What would the quantum equivalent of the concepts of data, data types, and information look like? That’s unclear. Much research is needed.

In some cases the data and data types might be fairly similar to the data and data types of classical computers, but in some cases they could be fairly or even very different, or even radically different and not even roughly comparable to classical data types. I’ll stop there — I don’t want to prejudge the research.

High-level abstractions would eliminate the need to know about qubits

Summarizing the points of the preceding sections a little more abstractly and conceptually:

  • The availability of high-level abstractions would eliminate the need for most people to know anything at all about qubits.

Clearly we are not at that state of affairs at this juncture, but it is indeed the goal.

Shouldn’t need to know about classical bits either

It should go without saying that quantum algorithm designers, quantum application developers, and users of quantum applications shouldn’t have any need to know about classical bits either, such as results from reading or measuring qubits.

They should be able to stick with high-level application-oriented data types.

This is no different from classical developers not needing to know about classical bits. For more on my thinking about this aspect of classical bits, see my informal paper:

Sure, some quantum algorithm designers at the lowest level, closest to the raw hardware will have some need to worry about directly using classical bit values for state preparation and for measurement of qubits (so-called SPAM), but that should be the rare exception rather than the rule.

Shouldn’t need to know about classical bit strings either

It should go without saying that quantum algorithm designers, quantum application developers, and users of quantum applications shouldn’t have any need to know about classical bit strings either, such as results from reading or measuring a sequence or register of qubits, or when considering the bit string values for product states of entangled qubits.

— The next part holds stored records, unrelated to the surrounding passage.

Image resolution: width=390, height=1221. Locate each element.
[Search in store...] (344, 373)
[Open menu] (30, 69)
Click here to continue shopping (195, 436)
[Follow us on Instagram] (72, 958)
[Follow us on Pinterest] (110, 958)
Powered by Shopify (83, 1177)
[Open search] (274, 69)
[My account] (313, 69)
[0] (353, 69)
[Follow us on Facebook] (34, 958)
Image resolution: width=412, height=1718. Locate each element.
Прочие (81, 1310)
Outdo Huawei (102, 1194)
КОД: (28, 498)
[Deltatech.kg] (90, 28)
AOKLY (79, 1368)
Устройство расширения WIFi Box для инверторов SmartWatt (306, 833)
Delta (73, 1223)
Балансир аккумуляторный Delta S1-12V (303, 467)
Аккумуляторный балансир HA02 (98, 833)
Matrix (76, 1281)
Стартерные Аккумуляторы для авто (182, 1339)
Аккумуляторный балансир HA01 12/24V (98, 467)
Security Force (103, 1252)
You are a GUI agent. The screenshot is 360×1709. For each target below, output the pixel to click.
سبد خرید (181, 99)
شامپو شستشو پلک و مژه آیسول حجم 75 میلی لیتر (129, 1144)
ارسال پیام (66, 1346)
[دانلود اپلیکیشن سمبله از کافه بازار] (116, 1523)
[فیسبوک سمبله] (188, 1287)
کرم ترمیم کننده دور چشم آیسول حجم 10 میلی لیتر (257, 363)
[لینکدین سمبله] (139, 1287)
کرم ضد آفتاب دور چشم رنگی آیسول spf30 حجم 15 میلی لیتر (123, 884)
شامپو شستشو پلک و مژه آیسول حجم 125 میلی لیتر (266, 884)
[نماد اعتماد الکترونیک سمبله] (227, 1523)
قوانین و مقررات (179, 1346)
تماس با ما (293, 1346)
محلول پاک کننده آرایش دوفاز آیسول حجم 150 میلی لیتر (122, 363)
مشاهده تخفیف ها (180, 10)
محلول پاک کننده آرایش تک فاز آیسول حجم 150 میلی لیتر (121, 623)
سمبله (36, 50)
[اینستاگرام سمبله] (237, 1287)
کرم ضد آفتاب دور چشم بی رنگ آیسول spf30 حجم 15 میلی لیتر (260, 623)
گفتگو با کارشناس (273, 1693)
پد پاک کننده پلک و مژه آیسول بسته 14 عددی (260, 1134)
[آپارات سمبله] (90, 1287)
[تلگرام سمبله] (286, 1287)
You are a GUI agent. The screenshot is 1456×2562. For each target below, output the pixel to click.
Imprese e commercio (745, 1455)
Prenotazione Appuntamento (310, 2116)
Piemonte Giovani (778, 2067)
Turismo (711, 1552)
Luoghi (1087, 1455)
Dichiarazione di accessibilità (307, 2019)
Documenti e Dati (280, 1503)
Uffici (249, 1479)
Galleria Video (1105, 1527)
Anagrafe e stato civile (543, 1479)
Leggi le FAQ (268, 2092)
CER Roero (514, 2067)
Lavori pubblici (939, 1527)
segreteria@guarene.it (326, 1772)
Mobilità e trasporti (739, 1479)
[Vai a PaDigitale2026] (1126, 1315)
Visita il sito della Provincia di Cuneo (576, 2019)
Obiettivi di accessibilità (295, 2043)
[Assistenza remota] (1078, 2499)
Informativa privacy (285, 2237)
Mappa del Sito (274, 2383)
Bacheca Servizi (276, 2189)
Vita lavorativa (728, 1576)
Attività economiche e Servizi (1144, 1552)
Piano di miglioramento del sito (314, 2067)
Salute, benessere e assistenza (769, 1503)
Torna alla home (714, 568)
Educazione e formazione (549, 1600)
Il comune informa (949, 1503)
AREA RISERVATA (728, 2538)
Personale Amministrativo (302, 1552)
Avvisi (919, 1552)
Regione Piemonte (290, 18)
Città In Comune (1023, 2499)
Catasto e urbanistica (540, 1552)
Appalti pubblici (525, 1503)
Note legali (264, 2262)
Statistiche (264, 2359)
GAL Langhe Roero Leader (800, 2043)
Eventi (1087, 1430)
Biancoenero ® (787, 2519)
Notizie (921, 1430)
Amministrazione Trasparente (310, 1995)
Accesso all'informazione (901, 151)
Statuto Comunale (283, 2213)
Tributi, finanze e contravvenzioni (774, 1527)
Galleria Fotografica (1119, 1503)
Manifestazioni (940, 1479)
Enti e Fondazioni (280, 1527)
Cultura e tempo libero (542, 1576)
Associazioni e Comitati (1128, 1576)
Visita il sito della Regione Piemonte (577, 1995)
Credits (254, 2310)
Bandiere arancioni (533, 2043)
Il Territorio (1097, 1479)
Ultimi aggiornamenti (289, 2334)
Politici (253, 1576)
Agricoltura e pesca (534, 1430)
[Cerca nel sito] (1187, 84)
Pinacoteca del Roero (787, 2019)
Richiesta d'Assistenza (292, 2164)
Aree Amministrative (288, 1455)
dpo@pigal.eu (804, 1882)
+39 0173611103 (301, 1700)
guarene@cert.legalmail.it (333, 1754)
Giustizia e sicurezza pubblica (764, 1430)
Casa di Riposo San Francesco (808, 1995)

They should be able to stick with high-level application-oriented data types. The bit string values for product states of entangled qubits should have high-level application-oriented data values rather than the raw bit strings of the raw product states. In the simplest cases these might be simple integers or symbolic values associated with the integer values.

This is no different from classical developers not needing to know about classical bit strings. For more on my thinking about this aspect of classical bits and bit strings, see my informal paper:

Sure, some quantum algorithm designers at the lowest level, closest to the raw hardware will have some need to worry about directly using classical bit and bit string values for state preparation and for measurement of qubit sequences or registers (so-called SPAM), but that should be the rare exception rather than the rule.

Same goes for qutrits and other qudits, few need to know about them

Qutrits are similar to qubits but have three states — 0, 1, and 2.

Qudits are similar to qubits but have d states, where d can be any integer greater than or equal to 2. A qutrit is a qudit with d = 3. A qubit is a qudit with d = 2.

Working with qutrits and qudits for d greater than 3 can be challenging. That’s all the more reason that knowledge of the details and ins and outs of qutrits and qudits should be hidden behind a high-level quantum programming model, high-level quantum algorithmic building blocks, rich data types, and high-level quantum programming languages.

In any case, the aspirational goal should be that quantum algorithm designers, quantum application developers, and users of quantum applications will not need to know anything at all about qutrits or qudits to work with a quantum computer, quantum algorithm, or quantum application.

And, yes, some quantum algorithm designers at the lowest level, closest to the raw hardware will have some need to worry about directly using qutrits and qudits for state preparation and for measurement of qutrit or qudit sequences or registers (so-called SPAM), but that should be the rare exception rather than the rule.

Aspirational proposal rather than a current or near-term reality or even a prospect

The proposal of this informal paper is aspirational rather than descriptive of any existing and near-term prospect.

Whether the high-level model proposed by this informal paper comes to pass within two years, or five years, or maybe not even for seven or ten years, is unknown.

How do we get there?

Unfortunately, we currently have no conception of what path will get us to the fruition of the proposal of this informal paper. I have some ideas, but it’s a wide open space with plenty of room for innovation. And lots of research is needed.

It may not be known until after much research is completed. And much of that research has not even started. And much of that research has not even been proposed.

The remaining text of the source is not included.